You write and thank you for that, but are lamenting to us that you are saddened by the absence of the roid boys getting in, because if you are then you and the Hall should shut down. Period. Biggio it dont matter how many votes he got, he was way short. It will work, it almost always has.It always will. I loved Murph, he wasnt HOF. But neither were any of the roid boys, so I really dont get it. I suspect in a year or two Murph will make it. The shame, the true shame is Joe Jackson and Pete Rose arent in. That was, is a shame. And look here my family spent 6 hours there one day a while back. Have you been?

Vince

January 9th, 2013
5:57 pm

It’s not the ‘Hall of Very Good’ it’s the Hall of Fame. Dale Murphy is a great guy, but he isn’t in b/c he wasn’t good enough to merit induction. If his numbers were, there would be a ton of other players with similar stats in as well. Get over it and stop being a homer.

PMC

January 9th, 2013
5:58 pm

Most Baseball writers are senile anyway. It’s a dying sport.

Vince

January 9th, 2013
5:59 pm

Shaun, Raines will almost certainly get in. Jim Rice is a HOFer in my opinion, and the writers agreed.

Close it down........

January 9th, 2013
6:00 pm

Close it all down as far as I am concerned before you let the likes of Clemens, or Bond, or Rose, or McGwire, or Sosa – and just forget about Murphy – good guy but not great…….only STELLAR ROLE MODEL stars should be allowed in……and if you are just good, then TOUGH TINSEL.

Aaron Sele

January 9th, 2013
6:02 pm

I think the real reason the system needs to be overhauled is become some knucklehead voted for me.

Ken

January 9th, 2013
6:08 pm

Biggio and “crimedog”:McGriff both deserve a lot of votes, Jack Morris and Raines too. But, something is wrong when none of them can get in, and the cheaters get a huge pile of votes.
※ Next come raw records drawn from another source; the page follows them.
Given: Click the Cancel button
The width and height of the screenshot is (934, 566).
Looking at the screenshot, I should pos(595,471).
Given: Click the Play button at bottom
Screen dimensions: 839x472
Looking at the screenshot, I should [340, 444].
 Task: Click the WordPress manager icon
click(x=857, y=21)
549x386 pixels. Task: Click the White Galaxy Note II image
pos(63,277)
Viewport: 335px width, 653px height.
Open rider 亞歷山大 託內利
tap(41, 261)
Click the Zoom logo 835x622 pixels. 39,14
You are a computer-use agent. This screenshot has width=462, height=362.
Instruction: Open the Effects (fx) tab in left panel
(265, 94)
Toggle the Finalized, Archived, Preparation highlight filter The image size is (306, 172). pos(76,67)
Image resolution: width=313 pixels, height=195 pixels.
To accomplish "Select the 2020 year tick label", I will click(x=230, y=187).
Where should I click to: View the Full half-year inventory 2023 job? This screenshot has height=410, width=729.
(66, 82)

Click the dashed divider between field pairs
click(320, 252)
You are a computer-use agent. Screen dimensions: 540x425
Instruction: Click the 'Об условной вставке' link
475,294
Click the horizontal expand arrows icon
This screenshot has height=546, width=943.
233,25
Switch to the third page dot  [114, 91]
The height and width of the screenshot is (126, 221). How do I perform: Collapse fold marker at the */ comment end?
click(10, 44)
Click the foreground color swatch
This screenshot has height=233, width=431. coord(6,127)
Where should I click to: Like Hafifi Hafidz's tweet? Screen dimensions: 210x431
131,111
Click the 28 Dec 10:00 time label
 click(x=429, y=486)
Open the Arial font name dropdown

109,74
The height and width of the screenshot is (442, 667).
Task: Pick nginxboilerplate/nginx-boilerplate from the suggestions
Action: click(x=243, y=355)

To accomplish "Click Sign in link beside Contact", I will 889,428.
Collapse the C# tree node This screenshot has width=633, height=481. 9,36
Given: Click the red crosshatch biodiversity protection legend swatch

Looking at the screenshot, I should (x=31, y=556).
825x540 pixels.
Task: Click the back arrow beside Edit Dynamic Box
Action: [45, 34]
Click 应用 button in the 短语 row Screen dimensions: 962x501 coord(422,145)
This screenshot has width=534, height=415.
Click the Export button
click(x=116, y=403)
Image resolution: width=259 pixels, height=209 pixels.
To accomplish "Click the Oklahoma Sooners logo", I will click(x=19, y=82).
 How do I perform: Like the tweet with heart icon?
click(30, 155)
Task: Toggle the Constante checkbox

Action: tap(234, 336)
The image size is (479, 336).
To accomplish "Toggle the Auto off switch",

Tomahawk Schultz for a change!

January 9th, 2013
6:09 pm

Jeff, Not a single person was deserving this year! Period! And yes the most deserving was Biggio. He was a solid to great player for years (which as a proud Braves fan I hate to say…Murphy was not. Which has been his undoing). None of the steroid freaks should be admitted! Baseball has been built by statistics over the years and those players must have felt they weren’t good enough and thus must be juiced. So its our turn to squeeze them for awhile now. Next year some will be admitted – on the first ballot entry no doubt! Maddux and Glavine. Two guys with nothing great but who worked the plate to get the stats needed for consideration and great seasons that followed…and nobody has ever wondered whether they miraculously got better and were roid freaks. The writers deserve a pat on the back for getting it right!!! Not criticized for putting the juicers in their place. McGriff was a pretty good first basemen…but hall of fame worthy? I’m a die hard Braves fan, but even I couldn’t in good faith put him in the hall. Being good is not what the hall is for! Being Great is supposed to be the criteria. Great job writers – excepting Jeff Schultz (just this once Jeff…normally I enjoy your articles! :) .

Dave

January 9th, 2013
6:13 pm

I’m not sure what your point is. All of the people you listed in one of the late paragraphs cheated and you and your fellow writers decided they shouldn’t benefit from their cheating. Dale Murphy on stats was to many, most, borderline at best. I can’t explain Biggio. Democracy I guess. You like some of what happened and don’t like the rest. Seems to me that the unspoken criteria is no to drug folks and no to marginal folks. What’s wrong with that?

Hillbilly D

January 9th, 2013
6:16 pm

According to Baseball Reference, excluding the original class, there have been 39 (if I counted right) first ballot HOF’s since 1937. Actually it’s since 1962 because there were no first ballot guys from 1937-1961. Tom Seaver and Nolan Ryan were the 2 highest vote getters at 98.8%. The two lowest were Robin Yount and Jackie Robinson at 77.5%. Rickey Henderson was the last first ballot guy in 2009, and there have been roughly 10 in every decade since 1980. It appears to have stabilized after loosening up in the 80’s. There were 4 in the 60’s and 5 in the 70’s.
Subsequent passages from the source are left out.